While functionally suboptimal PCI results are associated with adverse clinical outcomes and can be related to residual treatable disease, they may more frequently be an epiphenomenon of diffuse atherosclerosis that cannot be adequately addressed with revascularisation. This may explain why larger relative increases in FFR after stenting (typically achieved through treatment of focal, physiologically severe lesions) are associated with lower rates of target vessel failure, reduced incidence of angina and improved quality of life14,21,72. As not all residual flow-limiting disease is amenable to treatment with PCI, achieving optimal post-PCI FFR or NHPR target values can be challenging, or frequently impossible, in many patients73. Beyond the pattern of coronary artery disease, there are additional anatomical factors that may contribute to lower pressure-based indices. Evolving evidence suggests that post-PCI FFR values are consistently lower in left anterior descending (LAD) versus non-LAD vessels and might require vessel-specific optimal thresholds, adding a further level of complexity2,22. The lower LAD values likely occur because of the interplay of several factors, including the higher prevalence of intramuscular coronary tracts observed in the LAD (Supplementary Figure 3), the impact of hydrostatic effects relating to coronary anatomy and the resultant height of the pressure wire sensor above or below the aortic pressure transducer (typically causing a hydrostatic offset of around 3.6 mmHg)74, and higher coronary flow rates due to the larger myocardial mass subtended by the LAD (high flow across long segments of mild residual diffuse atheroma can generate an appreciable pressure gradient). Based on this, normal FFR values for the LAD have recently been shown to be 0.92, compared to 0.96 in non-LAD vessels75. Finally, in all anatomical locations, when NHPR are used, residual reactive hyperaemia induced by intervention-related vessel manipulation may render false positive measurements if performed immediately after stent implantation or contrast/saline injections.

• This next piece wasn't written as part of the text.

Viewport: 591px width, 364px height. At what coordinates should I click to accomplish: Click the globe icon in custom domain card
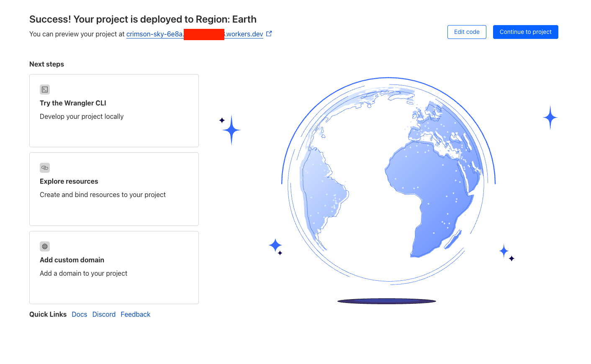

Complementary role of combined imaging and physiology in PCI planning and guidance

Whilst the objective of PCI is the removal of flow-limiting disease, long-term results of interventions are strongly influenced by procedural factors that are better addressed with intracoronary imaging techniques, such as intravascular ultrasound (IVUS) and optical coherence tomography (OCT) − both of which provide detail on CAD patterns and guidance for PCI. A detailed description of these techniques and on their use in planning, guiding and optimising PCI is available elsewhere76. The results of comprehensive vessel imaging post-PCI compared with FFR and its effect on long-term outcomes have been reported77. In addition, there is growing interest in whether the presence of vulnerable atheroma in non-flow-limiting lesions might be associated with a higher risk of future events78.

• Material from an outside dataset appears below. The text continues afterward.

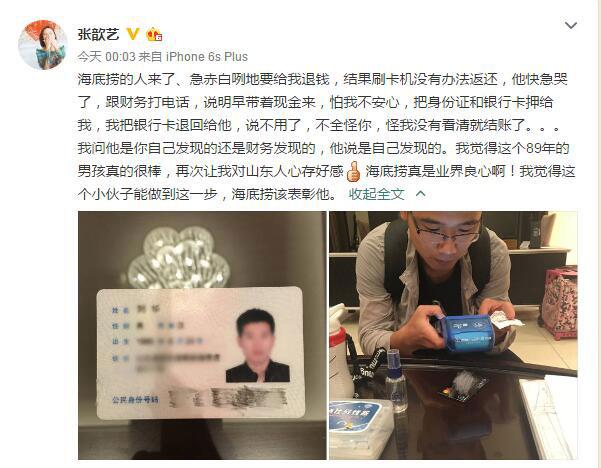Click the crown membership icon
Viewport: 601px width, 468px height.
(154, 34)
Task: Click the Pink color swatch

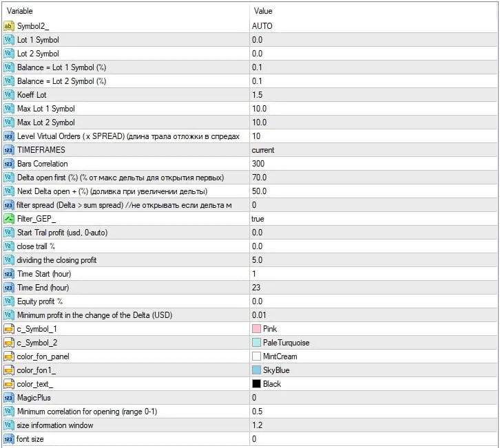Action: (x=257, y=329)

Merging information based on the presence and location of flow-limiting stenoses provided by physiology, with information on plaque characteristics and distribution, and vessel dimensions derived from imaging might aid in the selection of PCI devices and strategies in terms of lesion preparation, plaque-free landing zone for PCI, and the selection of stent diameter and length, all important aspects which ultimately improve long-term procedural results. Triregistration, with physiology and intracoronary imaging in conjunction with angiography, is currently available for IVUS and iFR. Coregistration with angiography is also feasible with OCT. Intracoronary imaging-derived physiology, such as OCT-derived FFR, currently lacks validation and is not available for clinical use.

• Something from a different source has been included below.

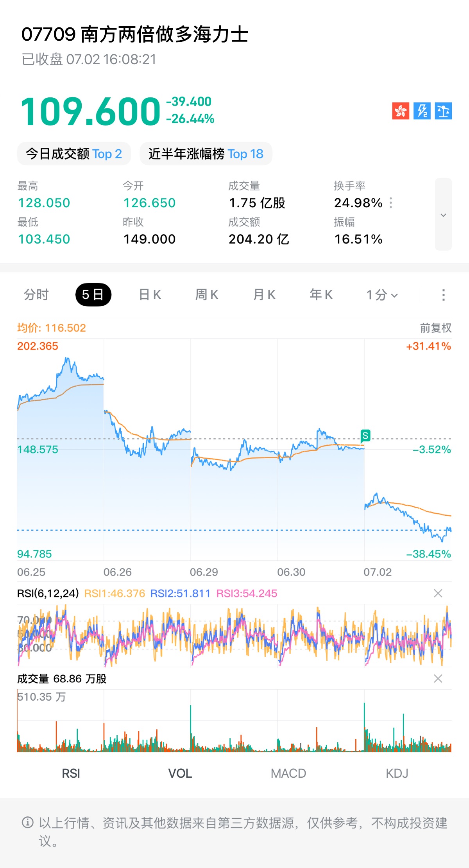Close the volume indicator panel

tap(438, 679)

In addition, there is extensive evidence suggesting that PCI optimisation with intravascular imaging improves long-term procedural outcomes2,76,79,80,81,82,83,84. This benefit is independent of the modest increase in FFR values noted in image-based PCI optimisation studies79,85,86. The synergistic use of intracoronary imaging and post-PCI longitudinal vessel pullback can be used to investigate causes of focal pressure loss after PCI and assist with decisions on how they could be rectified86. Imaging may also highlight the existence of high-risk morphological features of coronary disease − both at baseline and post-PCI − with prognostic implications, even when these are not ischaemia-generating87, such as in instances of malapposition or significant edge dissection.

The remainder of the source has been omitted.